SOURCE INFORMATION:
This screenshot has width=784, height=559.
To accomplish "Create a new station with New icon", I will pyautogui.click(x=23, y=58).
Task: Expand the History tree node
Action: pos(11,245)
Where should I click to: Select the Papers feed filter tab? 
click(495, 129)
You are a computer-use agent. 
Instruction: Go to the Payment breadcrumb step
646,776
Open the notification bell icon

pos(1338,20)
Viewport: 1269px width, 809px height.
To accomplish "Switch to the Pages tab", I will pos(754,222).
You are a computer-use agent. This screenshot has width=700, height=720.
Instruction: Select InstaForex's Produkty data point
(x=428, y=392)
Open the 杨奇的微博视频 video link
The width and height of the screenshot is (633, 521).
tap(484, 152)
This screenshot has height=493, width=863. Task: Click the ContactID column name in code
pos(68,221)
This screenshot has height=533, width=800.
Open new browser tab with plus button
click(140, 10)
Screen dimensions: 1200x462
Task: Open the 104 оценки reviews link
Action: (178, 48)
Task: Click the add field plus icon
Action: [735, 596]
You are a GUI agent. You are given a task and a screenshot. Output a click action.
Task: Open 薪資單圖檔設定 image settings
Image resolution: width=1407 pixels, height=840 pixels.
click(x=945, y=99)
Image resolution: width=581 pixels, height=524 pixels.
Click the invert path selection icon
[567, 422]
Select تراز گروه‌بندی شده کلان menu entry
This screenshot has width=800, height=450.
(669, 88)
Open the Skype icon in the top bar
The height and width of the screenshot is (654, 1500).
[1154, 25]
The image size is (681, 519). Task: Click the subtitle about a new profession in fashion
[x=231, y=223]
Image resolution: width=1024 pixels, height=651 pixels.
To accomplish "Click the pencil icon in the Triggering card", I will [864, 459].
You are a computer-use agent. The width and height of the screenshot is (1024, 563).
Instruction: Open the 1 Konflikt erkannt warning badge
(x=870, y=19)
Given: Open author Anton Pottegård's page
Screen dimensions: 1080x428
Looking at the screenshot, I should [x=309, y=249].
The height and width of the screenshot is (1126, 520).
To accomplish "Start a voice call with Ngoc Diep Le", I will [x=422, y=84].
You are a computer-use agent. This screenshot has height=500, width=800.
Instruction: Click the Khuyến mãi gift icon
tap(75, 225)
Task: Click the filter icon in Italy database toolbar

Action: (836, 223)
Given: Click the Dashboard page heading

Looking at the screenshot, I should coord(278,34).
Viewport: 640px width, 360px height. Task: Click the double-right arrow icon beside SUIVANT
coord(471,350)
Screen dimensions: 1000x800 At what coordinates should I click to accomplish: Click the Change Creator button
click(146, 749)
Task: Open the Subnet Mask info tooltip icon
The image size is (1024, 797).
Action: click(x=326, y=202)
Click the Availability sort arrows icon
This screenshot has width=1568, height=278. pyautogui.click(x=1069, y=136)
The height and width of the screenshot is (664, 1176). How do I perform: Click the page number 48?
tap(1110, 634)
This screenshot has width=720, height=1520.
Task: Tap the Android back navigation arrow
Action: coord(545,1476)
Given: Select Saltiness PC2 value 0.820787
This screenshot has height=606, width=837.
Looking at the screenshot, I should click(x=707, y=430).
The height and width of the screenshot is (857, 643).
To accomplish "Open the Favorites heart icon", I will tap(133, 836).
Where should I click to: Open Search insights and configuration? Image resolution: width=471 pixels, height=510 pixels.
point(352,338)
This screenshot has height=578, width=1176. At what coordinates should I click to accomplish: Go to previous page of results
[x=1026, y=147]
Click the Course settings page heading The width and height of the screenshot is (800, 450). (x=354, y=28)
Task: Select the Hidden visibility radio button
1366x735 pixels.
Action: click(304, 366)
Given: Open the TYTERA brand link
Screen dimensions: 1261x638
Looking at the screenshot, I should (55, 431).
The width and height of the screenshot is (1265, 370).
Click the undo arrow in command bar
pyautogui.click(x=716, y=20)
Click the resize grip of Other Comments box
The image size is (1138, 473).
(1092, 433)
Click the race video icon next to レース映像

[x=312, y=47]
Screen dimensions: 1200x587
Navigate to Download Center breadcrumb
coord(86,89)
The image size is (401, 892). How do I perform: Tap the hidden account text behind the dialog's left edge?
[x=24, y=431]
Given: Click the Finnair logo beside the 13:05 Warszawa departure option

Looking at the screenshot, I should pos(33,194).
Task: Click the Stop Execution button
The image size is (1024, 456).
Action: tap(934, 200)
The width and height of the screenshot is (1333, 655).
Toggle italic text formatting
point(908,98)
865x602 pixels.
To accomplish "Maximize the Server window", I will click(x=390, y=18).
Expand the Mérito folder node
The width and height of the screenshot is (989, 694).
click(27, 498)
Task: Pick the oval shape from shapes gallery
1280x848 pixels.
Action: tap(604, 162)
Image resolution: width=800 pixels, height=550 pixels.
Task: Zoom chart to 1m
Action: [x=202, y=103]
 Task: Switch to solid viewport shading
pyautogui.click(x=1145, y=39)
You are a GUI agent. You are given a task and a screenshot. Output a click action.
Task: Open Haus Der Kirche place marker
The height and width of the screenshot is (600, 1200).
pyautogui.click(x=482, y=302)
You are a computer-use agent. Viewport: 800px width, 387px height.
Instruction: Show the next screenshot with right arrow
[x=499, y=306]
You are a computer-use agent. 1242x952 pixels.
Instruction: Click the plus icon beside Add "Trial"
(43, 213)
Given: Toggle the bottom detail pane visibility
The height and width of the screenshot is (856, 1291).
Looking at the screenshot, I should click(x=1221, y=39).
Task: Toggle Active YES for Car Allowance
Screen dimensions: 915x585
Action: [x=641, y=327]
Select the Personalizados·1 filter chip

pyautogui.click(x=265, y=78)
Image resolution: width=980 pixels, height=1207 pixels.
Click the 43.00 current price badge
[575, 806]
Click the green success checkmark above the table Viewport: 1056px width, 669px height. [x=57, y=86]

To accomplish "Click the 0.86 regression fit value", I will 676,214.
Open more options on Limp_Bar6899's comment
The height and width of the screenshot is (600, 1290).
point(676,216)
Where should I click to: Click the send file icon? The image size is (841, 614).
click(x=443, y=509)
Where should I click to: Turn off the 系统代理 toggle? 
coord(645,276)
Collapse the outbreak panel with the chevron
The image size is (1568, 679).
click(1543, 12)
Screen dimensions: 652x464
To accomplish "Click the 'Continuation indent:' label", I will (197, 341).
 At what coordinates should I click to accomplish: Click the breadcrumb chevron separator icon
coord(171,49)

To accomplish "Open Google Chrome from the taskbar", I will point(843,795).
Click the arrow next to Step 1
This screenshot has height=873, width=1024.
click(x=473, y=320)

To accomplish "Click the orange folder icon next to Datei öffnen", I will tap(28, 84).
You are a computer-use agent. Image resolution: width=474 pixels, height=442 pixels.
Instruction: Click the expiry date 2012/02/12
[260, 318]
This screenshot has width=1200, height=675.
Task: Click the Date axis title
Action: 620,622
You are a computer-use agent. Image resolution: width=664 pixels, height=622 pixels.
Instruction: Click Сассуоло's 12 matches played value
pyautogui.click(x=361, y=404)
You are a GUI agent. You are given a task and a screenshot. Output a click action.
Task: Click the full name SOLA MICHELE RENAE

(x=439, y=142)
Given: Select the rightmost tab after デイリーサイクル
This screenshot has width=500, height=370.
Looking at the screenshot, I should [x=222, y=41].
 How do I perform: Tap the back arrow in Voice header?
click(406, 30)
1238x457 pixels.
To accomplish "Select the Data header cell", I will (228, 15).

TASK STATEMENT: Copy the lines from the start of the data verbatim, stopping after the line containing "has height=500, width=800.".

ANSWER FOR THE TASK:
This screenshot has width=784, height=559.
To accomplish "Create a new station with New icon", I will pyautogui.click(x=23, y=58).
Task: Expand the History tree node
Action: pos(11,245)
Where should I click to: Select the Papers feed filter tab? 
click(495, 129)
You are a computer-use agent. 
Instruction: Go to the Payment breadcrumb step
646,776
Open the notification bell icon

pos(1338,20)
Viewport: 1269px width, 809px height.
To accomplish "Switch to the Pages tab", I will pos(754,222).
You are a computer-use agent. This screenshot has width=700, height=720.
Instruction: Select InstaForex's Produkty data point
(x=428, y=392)
Open the 杨奇的微博视频 video link
The width and height of the screenshot is (633, 521).
tap(484, 152)
This screenshot has height=493, width=863. Task: Click the ContactID column name in code
pos(68,221)
This screenshot has height=533, width=800.
Open new browser tab with plus button
click(140, 10)
Screen dimensions: 1200x462
Task: Open the 104 оценки reviews link
Action: (178, 48)
Task: Click the add field plus icon
Action: [735, 596]
You are a GUI agent. You are given a task and a screenshot. Output a click action.
Task: Open 薪資單圖檔設定 image settings
Image resolution: width=1407 pixels, height=840 pixels.
click(x=945, y=99)
Image resolution: width=581 pixels, height=524 pixels.
Click the invert path selection icon
[567, 422]
Select تراز گروه‌بندی شده کلان menu entry
This screenshot has width=800, height=450.
(669, 88)
Open the Skype icon in the top bar
The height and width of the screenshot is (654, 1500).
[1154, 25]
The image size is (681, 519). Task: Click the subtitle about a new profession in fashion
[x=231, y=223]
Image resolution: width=1024 pixels, height=651 pixels.
To accomplish "Click the pencil icon in the Triggering card", I will [864, 459].
You are a computer-use agent. The width and height of the screenshot is (1024, 563).
Instruction: Open the 1 Konflikt erkannt warning badge
(x=870, y=19)
Given: Open author Anton Pottegård's page
Screen dimensions: 1080x428
Looking at the screenshot, I should [x=309, y=249].
The height and width of the screenshot is (1126, 520).
To accomplish "Start a voice call with Ngoc Diep Le", I will [x=422, y=84].
You are a computer-use agent. This screenshot has height=500, width=800.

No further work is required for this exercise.